And then you took a passage and labeled it the origin of consequentialism. Why did you distinguish that passage from the other?
It’s actually the passage immediately following the one I quoted which exemplifies consequentialism, in sharp contrast to the classically influenced, religiously founded deontology that public figures in Europe claimed to espouse if they wanted to avoid the wrath of the Church.
Machiavelli is an educated man. He has read all the ancients, all the histories, all the moral maxims and manuals of government. He negotiates… He negotiates anything he has to.
If he is making public that which everyone is thinking, but afraid to say, then his historical importance is not in any of the passages you quote, but that he writes a book about it.
One of the claims Dietz makes is that Machiavelli made no attempt at all to publicize The Prince; he wrote & delivered it to the respective palace, and that was it.
It’s actually the passage immediately following the one I quoted which exemplifies consequentialism, in sharp contrast to the classically influenced, religiously founded deontology that public figures in Europe claimed to espouse if they wanted to avoid the wrath of the Church.

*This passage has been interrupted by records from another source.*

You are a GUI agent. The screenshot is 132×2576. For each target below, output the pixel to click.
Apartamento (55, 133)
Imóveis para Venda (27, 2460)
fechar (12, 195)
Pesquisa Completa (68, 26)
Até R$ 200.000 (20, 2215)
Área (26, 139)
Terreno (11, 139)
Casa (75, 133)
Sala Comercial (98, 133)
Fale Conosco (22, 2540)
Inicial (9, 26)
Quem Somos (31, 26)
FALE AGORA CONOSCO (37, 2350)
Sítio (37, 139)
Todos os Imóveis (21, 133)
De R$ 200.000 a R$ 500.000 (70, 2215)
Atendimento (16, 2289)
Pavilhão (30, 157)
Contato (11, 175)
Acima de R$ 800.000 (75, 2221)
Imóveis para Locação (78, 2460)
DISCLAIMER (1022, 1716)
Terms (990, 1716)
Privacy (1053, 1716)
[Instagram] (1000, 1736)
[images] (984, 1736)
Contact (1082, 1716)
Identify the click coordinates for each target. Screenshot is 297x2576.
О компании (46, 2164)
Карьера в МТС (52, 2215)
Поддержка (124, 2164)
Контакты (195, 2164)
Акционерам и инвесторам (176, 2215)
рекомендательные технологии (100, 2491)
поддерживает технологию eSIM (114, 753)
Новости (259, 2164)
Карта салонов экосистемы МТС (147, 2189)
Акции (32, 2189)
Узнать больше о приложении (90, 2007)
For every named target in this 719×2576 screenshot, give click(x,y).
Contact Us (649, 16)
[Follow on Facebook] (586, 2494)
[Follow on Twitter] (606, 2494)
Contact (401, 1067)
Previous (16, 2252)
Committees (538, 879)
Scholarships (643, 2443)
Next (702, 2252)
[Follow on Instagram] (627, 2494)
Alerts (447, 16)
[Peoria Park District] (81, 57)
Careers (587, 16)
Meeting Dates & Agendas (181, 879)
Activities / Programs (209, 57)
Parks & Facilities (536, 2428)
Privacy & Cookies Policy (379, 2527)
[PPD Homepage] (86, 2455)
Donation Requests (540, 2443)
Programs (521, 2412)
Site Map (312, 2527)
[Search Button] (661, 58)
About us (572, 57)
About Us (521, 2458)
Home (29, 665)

If he is making public that which everyone is thinking, but afraid to say, then his historical importance is not in any of the passages you quote, but that he writes a book about it.
Yup. From the OP:
One of the claims Dietz makes is that Machiavelli made no attempt at all to publicize The Prince; he wrote & delivered it to the respective palace, and that was it.
So what if he meant to do it gently in the Discourses on Livy rather than brazenly in the Prince?
Added: note that the Discourses were also banned. Subtracted: actually, that might have been a blanket ban, providing no evidence.
It seems entirely plausible to me that it was written with no other goal than gaining patronage. I’ll update the post.